Your goal
Only the lines in the entries below from the line with "This screenshot has height=129, width=189." to the line with "This screenshot has width=647, height=311.", both included, belong in the answer, transcribed exactly and without pictures.

Data for review
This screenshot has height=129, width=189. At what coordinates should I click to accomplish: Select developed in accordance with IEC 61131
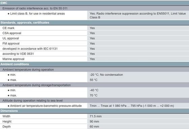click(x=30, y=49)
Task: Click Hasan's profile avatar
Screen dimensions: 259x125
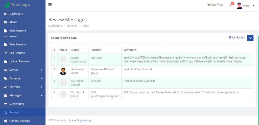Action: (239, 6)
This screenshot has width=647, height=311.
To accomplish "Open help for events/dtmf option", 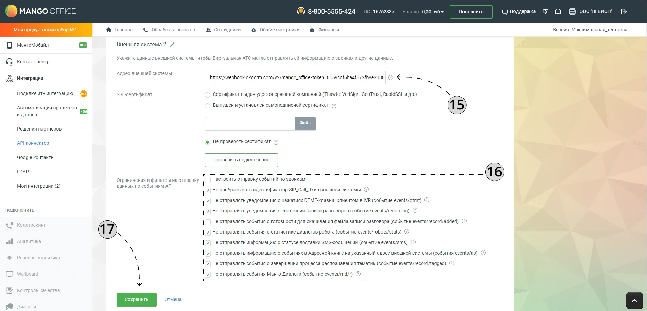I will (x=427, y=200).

==

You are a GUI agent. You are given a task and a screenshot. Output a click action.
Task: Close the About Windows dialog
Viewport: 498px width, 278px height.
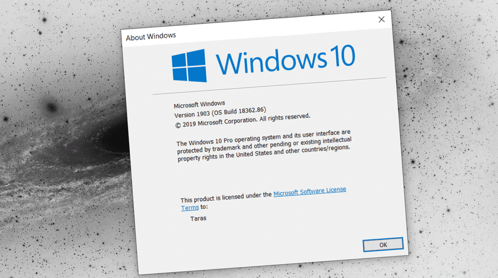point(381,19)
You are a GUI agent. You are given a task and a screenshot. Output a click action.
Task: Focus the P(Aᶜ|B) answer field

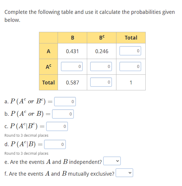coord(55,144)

---

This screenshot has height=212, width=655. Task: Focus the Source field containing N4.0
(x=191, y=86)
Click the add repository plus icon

Exercise answer
This screenshot has height=129, width=189. At what coordinates should I click to accomplish: Select developed in accordance with IEC 61131
click(x=30, y=49)
Task: Click Hasan's profile avatar
Screen dimensions: 259x125
Action: (239, 6)
This screenshot has width=647, height=311.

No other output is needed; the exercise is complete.